* Problem requirements: Go through the records and report each line holding the string "Deselect".

* The data:
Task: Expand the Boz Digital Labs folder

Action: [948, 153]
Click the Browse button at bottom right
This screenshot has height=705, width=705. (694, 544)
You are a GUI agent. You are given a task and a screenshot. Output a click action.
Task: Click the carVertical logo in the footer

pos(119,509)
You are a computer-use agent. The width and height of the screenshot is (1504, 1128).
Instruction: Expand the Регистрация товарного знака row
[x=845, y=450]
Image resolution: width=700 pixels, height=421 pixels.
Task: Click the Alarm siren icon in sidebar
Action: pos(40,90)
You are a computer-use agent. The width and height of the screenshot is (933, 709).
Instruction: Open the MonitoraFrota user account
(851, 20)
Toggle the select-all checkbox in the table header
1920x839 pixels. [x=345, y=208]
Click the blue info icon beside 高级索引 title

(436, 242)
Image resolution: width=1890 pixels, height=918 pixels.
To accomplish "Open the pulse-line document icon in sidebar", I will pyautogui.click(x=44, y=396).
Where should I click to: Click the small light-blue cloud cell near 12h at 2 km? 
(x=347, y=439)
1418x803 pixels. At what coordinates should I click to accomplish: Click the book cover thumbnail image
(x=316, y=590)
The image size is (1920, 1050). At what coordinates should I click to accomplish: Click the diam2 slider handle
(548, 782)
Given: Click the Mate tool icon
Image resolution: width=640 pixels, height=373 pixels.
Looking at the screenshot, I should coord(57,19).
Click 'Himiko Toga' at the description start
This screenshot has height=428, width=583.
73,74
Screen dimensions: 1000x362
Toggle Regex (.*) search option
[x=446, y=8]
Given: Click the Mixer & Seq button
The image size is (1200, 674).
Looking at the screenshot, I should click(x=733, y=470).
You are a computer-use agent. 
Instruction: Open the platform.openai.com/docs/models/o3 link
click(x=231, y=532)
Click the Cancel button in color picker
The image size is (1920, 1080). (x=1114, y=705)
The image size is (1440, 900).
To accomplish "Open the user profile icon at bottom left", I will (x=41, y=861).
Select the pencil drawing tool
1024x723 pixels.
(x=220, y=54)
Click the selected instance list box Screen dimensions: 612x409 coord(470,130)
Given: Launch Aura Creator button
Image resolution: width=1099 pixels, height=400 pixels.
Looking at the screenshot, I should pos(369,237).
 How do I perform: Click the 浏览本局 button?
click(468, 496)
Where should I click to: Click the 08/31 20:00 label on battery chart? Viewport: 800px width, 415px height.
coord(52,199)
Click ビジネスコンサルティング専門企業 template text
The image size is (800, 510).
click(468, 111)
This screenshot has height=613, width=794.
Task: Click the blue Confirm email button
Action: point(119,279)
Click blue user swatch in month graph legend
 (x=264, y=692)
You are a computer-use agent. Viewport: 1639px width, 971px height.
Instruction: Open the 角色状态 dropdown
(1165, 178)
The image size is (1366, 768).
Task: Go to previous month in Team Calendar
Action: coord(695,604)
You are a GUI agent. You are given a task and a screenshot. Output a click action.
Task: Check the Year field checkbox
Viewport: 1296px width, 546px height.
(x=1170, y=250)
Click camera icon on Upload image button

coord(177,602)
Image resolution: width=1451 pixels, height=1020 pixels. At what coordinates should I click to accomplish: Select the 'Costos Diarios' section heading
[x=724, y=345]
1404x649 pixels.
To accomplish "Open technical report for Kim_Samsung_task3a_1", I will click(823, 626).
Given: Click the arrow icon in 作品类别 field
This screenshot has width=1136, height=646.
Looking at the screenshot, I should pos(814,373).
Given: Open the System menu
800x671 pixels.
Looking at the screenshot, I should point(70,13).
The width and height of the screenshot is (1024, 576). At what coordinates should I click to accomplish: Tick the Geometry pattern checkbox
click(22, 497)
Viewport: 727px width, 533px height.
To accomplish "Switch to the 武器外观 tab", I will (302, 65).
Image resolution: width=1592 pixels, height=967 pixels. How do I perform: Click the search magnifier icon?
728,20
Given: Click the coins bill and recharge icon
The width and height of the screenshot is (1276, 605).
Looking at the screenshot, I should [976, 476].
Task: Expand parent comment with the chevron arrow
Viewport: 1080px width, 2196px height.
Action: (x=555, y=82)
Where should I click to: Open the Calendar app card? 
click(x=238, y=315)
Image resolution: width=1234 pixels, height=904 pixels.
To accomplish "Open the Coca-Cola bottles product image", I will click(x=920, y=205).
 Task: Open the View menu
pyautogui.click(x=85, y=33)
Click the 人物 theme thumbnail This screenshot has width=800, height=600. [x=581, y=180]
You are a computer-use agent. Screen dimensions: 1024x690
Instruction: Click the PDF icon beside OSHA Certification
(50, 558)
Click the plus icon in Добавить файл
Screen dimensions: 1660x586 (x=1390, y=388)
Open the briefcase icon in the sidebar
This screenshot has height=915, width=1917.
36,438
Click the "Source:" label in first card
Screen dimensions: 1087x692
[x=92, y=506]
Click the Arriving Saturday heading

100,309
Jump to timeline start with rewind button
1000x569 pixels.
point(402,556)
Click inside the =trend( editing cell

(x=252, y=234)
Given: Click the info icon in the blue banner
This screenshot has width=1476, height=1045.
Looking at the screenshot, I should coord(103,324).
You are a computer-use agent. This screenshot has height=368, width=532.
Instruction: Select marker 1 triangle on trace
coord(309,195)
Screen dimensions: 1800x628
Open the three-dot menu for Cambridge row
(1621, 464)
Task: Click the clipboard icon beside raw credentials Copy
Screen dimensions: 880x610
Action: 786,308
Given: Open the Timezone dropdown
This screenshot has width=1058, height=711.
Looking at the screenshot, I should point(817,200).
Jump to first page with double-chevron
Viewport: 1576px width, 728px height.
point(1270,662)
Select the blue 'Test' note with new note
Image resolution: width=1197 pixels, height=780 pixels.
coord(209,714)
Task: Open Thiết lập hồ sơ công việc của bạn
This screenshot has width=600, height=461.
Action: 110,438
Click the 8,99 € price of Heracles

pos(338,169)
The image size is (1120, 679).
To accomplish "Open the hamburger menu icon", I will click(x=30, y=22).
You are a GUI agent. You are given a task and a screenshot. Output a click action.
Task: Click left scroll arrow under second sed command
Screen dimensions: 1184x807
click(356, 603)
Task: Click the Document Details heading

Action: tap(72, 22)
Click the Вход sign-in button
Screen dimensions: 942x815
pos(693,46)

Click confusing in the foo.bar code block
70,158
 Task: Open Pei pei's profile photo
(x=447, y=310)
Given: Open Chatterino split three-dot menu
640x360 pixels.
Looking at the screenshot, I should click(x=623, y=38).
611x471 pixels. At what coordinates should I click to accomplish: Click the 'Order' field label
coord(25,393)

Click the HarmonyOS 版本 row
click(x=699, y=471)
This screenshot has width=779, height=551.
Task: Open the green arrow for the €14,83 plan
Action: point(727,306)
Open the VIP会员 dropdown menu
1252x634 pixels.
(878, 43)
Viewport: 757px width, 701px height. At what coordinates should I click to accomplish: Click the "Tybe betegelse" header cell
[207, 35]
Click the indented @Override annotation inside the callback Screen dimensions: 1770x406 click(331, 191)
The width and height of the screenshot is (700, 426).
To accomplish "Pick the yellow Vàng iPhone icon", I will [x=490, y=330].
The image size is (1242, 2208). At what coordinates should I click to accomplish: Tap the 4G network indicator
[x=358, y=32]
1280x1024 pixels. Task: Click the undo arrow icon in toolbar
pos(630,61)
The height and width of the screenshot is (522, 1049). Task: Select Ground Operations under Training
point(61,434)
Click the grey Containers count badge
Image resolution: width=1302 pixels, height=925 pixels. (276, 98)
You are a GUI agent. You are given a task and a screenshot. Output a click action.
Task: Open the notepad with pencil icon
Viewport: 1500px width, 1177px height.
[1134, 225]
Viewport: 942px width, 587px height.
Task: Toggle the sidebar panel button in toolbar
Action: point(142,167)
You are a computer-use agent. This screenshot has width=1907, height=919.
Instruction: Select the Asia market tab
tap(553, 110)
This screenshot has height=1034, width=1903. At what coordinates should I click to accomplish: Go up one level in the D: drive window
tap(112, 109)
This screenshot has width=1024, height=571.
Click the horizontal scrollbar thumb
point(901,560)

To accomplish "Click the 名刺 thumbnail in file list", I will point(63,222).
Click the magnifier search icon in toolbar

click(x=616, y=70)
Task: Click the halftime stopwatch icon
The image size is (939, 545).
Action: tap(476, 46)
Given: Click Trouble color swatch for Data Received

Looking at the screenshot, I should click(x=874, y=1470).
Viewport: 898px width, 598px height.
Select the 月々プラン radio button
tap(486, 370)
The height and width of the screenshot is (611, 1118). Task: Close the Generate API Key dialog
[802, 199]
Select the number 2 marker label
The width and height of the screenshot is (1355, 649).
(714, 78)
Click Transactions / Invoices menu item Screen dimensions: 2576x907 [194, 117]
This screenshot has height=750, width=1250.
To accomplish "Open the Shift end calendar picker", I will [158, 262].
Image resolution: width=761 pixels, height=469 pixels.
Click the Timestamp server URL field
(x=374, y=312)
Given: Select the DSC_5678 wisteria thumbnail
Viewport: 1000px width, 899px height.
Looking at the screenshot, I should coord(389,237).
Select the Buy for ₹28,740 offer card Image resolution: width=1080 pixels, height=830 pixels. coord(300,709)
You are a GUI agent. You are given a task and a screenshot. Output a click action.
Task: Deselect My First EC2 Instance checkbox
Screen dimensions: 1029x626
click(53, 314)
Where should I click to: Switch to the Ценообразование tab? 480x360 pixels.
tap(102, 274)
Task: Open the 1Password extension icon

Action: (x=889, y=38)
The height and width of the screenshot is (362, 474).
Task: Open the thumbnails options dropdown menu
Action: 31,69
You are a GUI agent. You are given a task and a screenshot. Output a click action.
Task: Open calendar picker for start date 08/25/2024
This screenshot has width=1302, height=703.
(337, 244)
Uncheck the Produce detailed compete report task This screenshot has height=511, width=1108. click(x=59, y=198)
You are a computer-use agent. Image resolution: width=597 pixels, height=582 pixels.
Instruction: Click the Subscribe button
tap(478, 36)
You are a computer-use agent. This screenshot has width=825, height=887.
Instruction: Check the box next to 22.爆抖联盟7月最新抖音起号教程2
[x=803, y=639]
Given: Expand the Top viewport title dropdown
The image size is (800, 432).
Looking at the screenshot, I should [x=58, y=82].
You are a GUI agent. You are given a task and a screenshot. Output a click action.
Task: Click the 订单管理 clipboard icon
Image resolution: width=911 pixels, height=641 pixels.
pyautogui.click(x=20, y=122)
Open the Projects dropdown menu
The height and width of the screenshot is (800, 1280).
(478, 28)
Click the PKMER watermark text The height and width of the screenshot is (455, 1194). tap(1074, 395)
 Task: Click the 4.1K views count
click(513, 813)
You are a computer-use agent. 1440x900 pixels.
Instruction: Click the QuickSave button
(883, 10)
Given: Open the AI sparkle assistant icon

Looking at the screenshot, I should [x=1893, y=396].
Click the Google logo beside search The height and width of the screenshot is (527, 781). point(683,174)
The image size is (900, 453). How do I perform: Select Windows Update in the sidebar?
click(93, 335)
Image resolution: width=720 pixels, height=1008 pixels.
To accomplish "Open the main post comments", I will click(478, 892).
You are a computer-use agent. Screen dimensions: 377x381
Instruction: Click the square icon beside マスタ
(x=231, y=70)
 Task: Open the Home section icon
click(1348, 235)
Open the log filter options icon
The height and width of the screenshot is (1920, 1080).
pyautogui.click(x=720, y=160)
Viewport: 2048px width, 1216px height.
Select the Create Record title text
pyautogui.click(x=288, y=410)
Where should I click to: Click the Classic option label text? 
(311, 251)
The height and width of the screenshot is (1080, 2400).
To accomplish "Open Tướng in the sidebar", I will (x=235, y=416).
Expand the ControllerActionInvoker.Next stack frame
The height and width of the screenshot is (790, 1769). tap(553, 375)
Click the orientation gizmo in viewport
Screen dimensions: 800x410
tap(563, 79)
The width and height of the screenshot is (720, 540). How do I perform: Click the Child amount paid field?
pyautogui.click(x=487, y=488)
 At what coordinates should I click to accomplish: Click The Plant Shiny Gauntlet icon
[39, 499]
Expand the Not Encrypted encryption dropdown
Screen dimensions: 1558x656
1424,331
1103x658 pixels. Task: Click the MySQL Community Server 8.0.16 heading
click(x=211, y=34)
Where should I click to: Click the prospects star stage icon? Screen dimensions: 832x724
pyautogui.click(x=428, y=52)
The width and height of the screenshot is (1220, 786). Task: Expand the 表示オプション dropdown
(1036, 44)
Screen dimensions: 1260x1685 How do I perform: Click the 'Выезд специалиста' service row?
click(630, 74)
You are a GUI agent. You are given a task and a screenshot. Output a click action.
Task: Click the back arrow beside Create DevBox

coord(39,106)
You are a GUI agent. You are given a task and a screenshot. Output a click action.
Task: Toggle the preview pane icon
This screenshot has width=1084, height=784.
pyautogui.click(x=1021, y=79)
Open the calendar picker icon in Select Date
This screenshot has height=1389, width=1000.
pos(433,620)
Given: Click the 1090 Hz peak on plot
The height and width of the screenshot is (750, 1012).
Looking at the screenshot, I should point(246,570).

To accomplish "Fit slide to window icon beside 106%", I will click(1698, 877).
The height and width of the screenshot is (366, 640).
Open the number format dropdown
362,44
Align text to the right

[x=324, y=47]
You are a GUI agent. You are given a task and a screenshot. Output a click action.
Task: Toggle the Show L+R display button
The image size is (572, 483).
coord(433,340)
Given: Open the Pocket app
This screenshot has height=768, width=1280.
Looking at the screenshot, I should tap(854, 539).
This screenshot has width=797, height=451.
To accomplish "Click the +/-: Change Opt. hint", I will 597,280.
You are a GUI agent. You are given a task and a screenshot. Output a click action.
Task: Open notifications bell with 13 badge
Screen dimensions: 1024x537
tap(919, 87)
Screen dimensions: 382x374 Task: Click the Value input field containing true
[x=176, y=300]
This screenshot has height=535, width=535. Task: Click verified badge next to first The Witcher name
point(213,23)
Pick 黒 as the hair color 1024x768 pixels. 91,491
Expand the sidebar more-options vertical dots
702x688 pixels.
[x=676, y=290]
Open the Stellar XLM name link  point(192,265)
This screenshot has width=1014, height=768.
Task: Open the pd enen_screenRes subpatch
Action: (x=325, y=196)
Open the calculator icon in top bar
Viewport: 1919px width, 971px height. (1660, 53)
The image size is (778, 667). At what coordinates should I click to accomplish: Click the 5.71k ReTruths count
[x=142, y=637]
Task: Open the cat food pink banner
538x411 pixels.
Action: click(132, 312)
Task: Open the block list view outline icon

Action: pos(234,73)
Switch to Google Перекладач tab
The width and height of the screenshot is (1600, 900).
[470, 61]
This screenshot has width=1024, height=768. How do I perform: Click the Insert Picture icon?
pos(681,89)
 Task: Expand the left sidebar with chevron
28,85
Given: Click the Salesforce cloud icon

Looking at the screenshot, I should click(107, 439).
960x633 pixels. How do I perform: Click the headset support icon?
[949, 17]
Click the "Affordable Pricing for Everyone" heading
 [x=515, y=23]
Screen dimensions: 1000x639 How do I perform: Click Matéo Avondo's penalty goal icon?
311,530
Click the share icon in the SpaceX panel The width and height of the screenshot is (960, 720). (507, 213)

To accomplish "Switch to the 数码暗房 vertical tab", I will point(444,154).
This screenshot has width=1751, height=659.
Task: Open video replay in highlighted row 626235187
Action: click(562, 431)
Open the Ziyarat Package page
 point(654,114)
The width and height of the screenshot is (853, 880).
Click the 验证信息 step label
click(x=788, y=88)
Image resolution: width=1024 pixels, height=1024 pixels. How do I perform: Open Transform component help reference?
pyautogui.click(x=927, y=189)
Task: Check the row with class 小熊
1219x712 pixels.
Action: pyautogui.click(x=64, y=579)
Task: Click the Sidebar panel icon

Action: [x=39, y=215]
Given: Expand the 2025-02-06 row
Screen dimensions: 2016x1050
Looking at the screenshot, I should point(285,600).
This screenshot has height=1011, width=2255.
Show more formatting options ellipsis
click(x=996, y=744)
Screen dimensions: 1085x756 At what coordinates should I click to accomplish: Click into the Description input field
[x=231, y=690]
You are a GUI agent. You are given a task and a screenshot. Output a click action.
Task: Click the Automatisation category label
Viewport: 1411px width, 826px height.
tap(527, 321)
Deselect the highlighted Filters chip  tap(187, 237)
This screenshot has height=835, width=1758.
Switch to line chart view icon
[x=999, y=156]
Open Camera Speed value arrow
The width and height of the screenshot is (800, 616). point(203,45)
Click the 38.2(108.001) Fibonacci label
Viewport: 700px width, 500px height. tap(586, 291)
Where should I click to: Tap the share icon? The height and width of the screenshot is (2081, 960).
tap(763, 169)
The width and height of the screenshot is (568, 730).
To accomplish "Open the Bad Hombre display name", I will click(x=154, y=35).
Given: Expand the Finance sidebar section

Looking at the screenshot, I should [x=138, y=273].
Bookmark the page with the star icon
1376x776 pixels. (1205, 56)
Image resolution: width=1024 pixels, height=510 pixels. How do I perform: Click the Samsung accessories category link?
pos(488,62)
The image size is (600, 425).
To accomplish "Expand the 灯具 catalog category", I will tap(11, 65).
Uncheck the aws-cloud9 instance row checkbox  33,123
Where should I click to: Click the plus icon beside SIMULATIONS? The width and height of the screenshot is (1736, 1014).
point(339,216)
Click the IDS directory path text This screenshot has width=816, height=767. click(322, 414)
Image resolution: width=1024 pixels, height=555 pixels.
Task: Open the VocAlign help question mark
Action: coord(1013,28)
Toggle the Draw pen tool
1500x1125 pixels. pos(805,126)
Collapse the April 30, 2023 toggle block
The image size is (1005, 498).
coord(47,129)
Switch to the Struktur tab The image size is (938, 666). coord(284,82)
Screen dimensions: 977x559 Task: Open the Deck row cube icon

* The answer:
Task: Deselect My First EC2 Instance checkbox
Deselect the highlighted Filters chip  tap(187, 237)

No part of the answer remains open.